How to decode and read a zstd file in Rust?


I'm looking for some advice on how to decode and read a zstd file and I'm feeling a bit lost since it is my first big project since I started learning Rust.

I am using Rust for this project since it is for an internship and the data export/compression tool was written in Rust long ago so I thought I can take some inspiration. I am learning Rust from scratch so I am not very familiar with the structs and functions of the file i/o processes. I have a code snippet which is not working currently so I have some questions:

use std::fs::File;
use std::io::{self, BufReader};
use zstd::stream::read::Decoder;

fn read_lines<P>(filename: P) -> io::Result<io::Lines<io::BufReader<File>>>
where P: AsRef<Path>, { 
    if let Ok(file) = File::open(filename) { 
        if let Ok(buf_reader) = BufReader::new(file) { 
            if let Ok(decoder) = Decoder::new(buf_reader) { 
                return Ok(io::BufReader::new(decoder).lines()); } } } }

if let Ok(lines) = read_lines(filename) {

    for line in lines {
        if let Ok(ip) = line {
            println!("{}", ip)

        }
    }
}

Since it is a compressed file, should I decode it first as a whole and then start reading line by line? I know that the decompressed files are in jsonl format so each line is a separate json file. If the file size is too big to read it in one go, how should I proceed?

Also, if you have another package than zstd you are using that you would recommend, please share it with me. I would appreciate all the help.


Solution

  • You're going about it the right way, using the Decoder in a BufReader will allow you to read lines from the compressed file without requiring the whole file to be loaded up-front. The outer BufReader you use to read the lines will read chunks from the decoder until a newline is reached, and reading from the decoder will decode in chunks from the file.

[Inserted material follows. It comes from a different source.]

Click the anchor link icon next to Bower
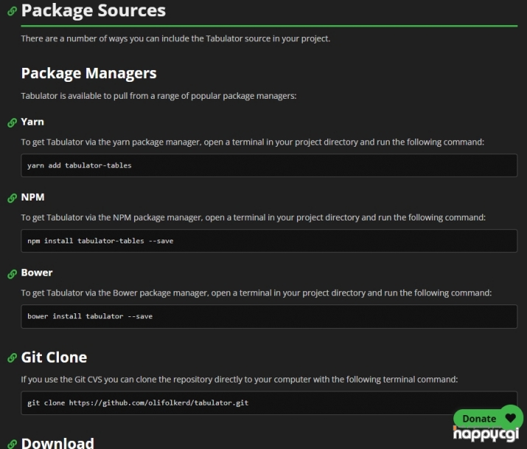This screenshot has width=527, height=449. (x=12, y=274)
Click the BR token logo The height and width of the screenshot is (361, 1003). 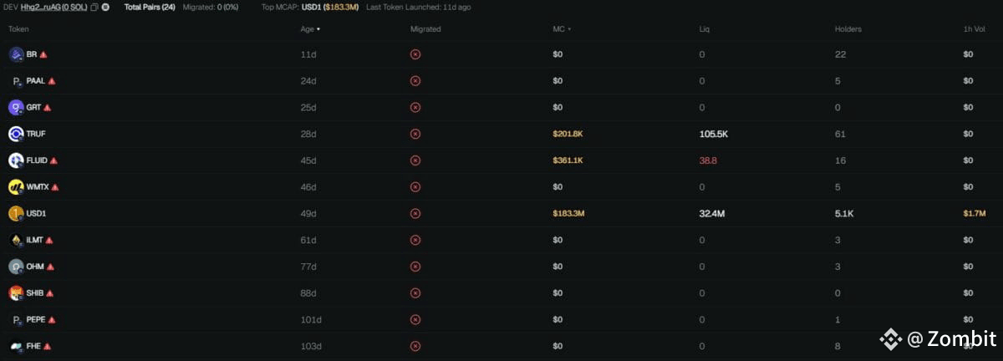(x=16, y=54)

    You just haven't got the structure and return type correct. Here's what I would do:

    use std::fs::File;
    use std::io::{BufRead, BufReader, Error as IoError, Lines};
    use std::path::Path;
    
    use zstd::stream::read::Decoder;
    
    fn read_lines<P>(filename: P) -> Result<Lines<BufReader<Decoder<'static, BufReader<File>>>>, IoError>
    where
        P: AsRef<Path>,
    {
        let file = File::open(filename)?;
        let decoder = Decoder::new(file)?;
        Ok(BufReader::new(decoder).lines())
    }
    

    To explain a bit more:

    • since File::open and Decoder::new both return std::io::Error if a problem is encountered, we can use ? to return the error early and avoid nested if-lets.
    • Decoder::new takes in a reader type and creates a Decoder<'_, BufReader<_>> (i.e. it creates a BufReader for the File itself) so we don't have to do that part.
    • the return type has all the layers nested within eachother but if you like you can replace it with Result<Lines<impl BufRead>, IoError> in this instance to keep it concise.